年金関連法、条文修正漏れ 遠のく信頼確保 政府の誠実な対応必要産経新聞

 二十三日までに分かった年金制度改革関連法の条文修正漏れは、制度運営そのものへの影響は軽微とみられる。しかし、年金制度の根幹にかかわる出生率データの公表時期について、「厚生労働省は法案成立への影響を懸念して意図的に遅らせた」などと批判されているさなかに、みすみす別の批判材料を提供したことになる。
 政府が悲願としてきた「公的年金制度への信頼確保」は、ここでも“けちがついた”といえそうだ。
 厚労省は今回の事態を「形式的なミス」と指摘している。厚生年金の「加給年金」支給根拠がなくなる恐れがあるといっても、法施行の十月までに官報で修正するなどの対応は可能で、制度運営への実害は軽微とみられるからだ。
 しかし、最も重要な信頼確保という面からは、「痛手は小さい」とはいえない。
 年金に限らず、国が作った制度が国民の支持を集めるうえでは、制度そのものが国民に十分理解・納得されるか、制度の責任者である政府・与党が深く信頼されるしかない。
 しかし、公的年金制度はさまざまな仕組みが絡み合い、極めて複雑。
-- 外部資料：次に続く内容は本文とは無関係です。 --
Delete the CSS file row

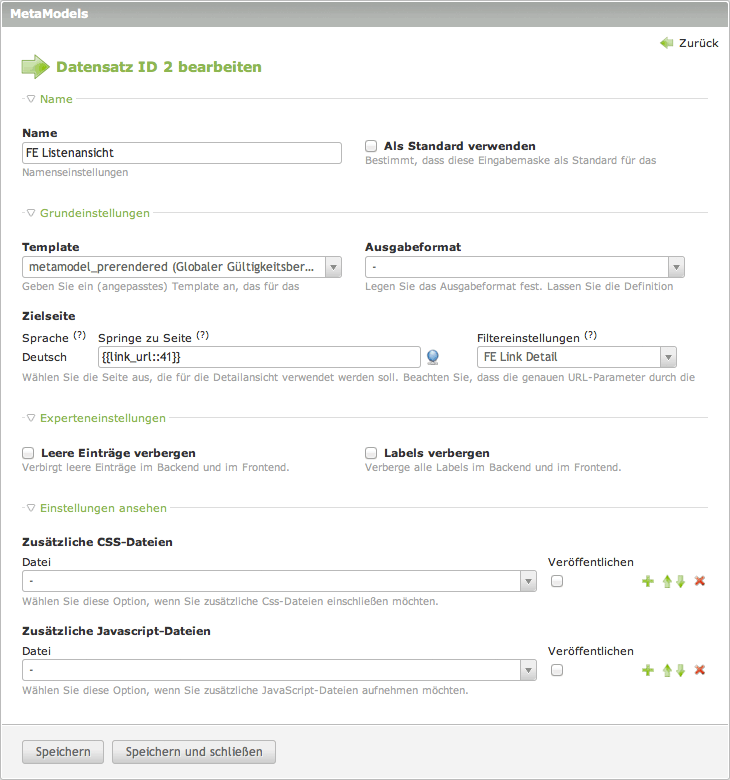(x=700, y=581)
今回の制度改革でも複雑さが解消されたとはいえず、全国民が等しく正確に制度を理解するとは最初から期待薄だった。
 政府・与党などの信頼性に頼るしかなくなっていたのに、国会審議などを通じて閣僚の国民年金への未加入、保険料未納、社会保険庁の年金保険料流用などへの批判に火がついた。
 その意味で今回の条文ミスは、タイミングが不運だったこともあって、傷口をさらに広げる恐れがある。